そう言って笑う顔がいつも通りで、日和も少しだけ肩の力が抜けた。


ルカはそれ以上、告白の話をしなかった。代わりに持ってきた野菜の出来や最近の値段、南から入ってきた品の話をしているうちに、日和もいつものように質問を返せるようになる。


「そういえば、数日店休むかも」


「珍しいね。どこか行くの?」


「海」


「海?」


「領内の沿岸部に行くことになって。港とか市場も見られるみたい」


口にすると自然と声が弾んだ。この辺にはない魚もあるらしいし、加工品や塩も見てみたい。


「完全に仕入れの顔になってる」


「だって気になるでしょ」


「日和はそうだろうね」


ルカが笑う。


「でも急だね。1人で行くの?」


「知り合いが領内の視察で行くらしくて、特産品に興味があるなら一緒に来るかって」


「知り合い?」


「うん」


ルカが少し黙った。


「……男?」


「男だけど」


返した途端、ルカの眉がわずかに動く。


「あ、でも2人じゃないよ。視察だから他にも人がいるし」


「……そっか」


「今ちょっと安心した?」


「した」


素直に認められて、今度は日和が黙った。


「好きな人が知らない男と海に行くって聞いたら、そりゃちょっとは気になるよ」


「あ……ごめん」


「なんで日和が謝るの」


「いや、なんとなく」


「謝らなくていいって。返事もまだもらってないのに、俺が日和の行動に口出すのは違うでしょ」


ルカはそう言って、いつものように笑う。


「行きたいんだよね?」


「……うん。海も見たいし、食材も気になる」


「じゃあ楽しんでおいでよ」


「いいの?」


「だから、なんで俺に許可取るの」


「それもそうか」


「そうだよ」


日和もつられて笑うと、少しだけいつもの空気に戻った。


「せっかく行くなら色々見てきたらいいよ。この辺じゃ入らないものがあったら教えて、商会で扱えるかもしれないし」


「結局仕事の話になるんだ」


「商人だからね」


「じゃあ何か面白いもの探してくる」


「期待してる」


いつもの会話なのに、やっぱり以前とは少し違う。好きだと言われたことは消えないし、日和はまだ答えを出せていない。

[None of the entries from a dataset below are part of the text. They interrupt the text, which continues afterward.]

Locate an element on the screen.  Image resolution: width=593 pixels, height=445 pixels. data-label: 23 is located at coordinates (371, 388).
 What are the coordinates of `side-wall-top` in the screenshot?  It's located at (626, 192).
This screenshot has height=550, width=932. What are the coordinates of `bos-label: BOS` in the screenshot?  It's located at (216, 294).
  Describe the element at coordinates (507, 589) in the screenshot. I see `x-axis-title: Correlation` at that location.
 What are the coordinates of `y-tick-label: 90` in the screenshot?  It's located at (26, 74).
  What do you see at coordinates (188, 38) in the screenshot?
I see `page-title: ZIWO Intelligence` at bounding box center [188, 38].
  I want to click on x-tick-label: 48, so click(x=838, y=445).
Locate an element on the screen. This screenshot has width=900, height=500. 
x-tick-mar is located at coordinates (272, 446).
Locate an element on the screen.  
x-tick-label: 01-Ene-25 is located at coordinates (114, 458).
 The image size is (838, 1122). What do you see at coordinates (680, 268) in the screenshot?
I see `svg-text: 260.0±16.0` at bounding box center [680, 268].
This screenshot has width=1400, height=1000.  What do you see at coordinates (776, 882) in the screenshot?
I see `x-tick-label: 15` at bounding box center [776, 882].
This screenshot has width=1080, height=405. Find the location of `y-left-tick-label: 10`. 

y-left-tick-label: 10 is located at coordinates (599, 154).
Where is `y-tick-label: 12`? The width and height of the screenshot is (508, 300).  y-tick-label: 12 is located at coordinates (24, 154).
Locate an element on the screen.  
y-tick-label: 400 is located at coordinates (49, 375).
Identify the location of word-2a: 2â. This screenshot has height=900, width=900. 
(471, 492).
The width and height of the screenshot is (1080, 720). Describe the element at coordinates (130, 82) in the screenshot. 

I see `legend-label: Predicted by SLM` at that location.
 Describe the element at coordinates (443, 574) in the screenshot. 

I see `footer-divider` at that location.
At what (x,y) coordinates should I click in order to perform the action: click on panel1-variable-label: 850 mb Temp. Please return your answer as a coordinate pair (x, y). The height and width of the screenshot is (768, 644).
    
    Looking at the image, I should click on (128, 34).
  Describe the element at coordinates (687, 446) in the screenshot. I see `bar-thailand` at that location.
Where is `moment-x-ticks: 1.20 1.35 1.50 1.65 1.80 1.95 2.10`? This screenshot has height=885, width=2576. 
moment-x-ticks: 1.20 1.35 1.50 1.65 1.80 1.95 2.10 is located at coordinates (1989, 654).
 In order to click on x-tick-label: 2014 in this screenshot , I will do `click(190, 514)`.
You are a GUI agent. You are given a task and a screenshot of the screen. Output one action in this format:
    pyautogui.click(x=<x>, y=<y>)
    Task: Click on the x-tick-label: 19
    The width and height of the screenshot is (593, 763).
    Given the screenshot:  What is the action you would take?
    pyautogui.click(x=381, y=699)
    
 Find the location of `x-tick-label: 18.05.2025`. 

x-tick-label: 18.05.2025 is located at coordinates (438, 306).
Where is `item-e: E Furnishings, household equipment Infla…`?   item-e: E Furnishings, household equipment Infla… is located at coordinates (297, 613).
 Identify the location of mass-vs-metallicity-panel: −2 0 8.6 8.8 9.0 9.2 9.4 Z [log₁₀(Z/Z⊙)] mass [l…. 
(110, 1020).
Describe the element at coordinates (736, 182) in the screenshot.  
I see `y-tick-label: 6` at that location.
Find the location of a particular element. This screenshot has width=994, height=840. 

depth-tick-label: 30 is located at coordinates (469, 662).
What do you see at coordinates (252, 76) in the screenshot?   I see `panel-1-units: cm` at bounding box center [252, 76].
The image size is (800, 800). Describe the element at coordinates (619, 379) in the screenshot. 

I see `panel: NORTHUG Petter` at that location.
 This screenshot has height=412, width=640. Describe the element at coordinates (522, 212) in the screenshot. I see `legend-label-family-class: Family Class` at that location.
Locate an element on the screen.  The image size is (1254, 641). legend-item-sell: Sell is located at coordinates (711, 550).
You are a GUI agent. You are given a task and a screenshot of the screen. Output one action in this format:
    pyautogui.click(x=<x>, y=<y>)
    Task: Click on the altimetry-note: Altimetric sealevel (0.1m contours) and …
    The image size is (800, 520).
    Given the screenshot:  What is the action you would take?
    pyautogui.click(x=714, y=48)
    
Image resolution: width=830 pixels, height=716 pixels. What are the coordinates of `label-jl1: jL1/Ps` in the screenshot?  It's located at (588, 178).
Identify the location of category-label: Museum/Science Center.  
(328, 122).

ルカといるのは楽しい。話しやすくて優しくて、一緒にいて疲れない。でも、それがルカの言う「好き」と同じなのかはまだ分からなかった。


「じゃ、俺そろそろ行くよ」


「うん。ありがとう」


扉へ向かったルカが途中で振り返る。


「日和」


「ん?」


「楽しんできて」


からかうような調子ではなかった。日和は少しだけ目を瞬いて、それから頷く。


「……うん」


「帰ってきたら話聞かせて」


「分かった」


ルカが店を出ていくのを見送り、日和は小さく息を吐いた。


優しいな、と思う。だからこそ適当な返事はしたくないし、待つと言ってくれたなら自分もちゃんと考えたい。


数日後には海へ行く。そして、その隣にはエリアスがいる。


そう考えただけで胸の奥が少し騒がしくなり、日和は無意識に胸元へ手を当てた。


ルカと話していたときとは、少し違う。


その違いが何なのかは、まだ分からなかった。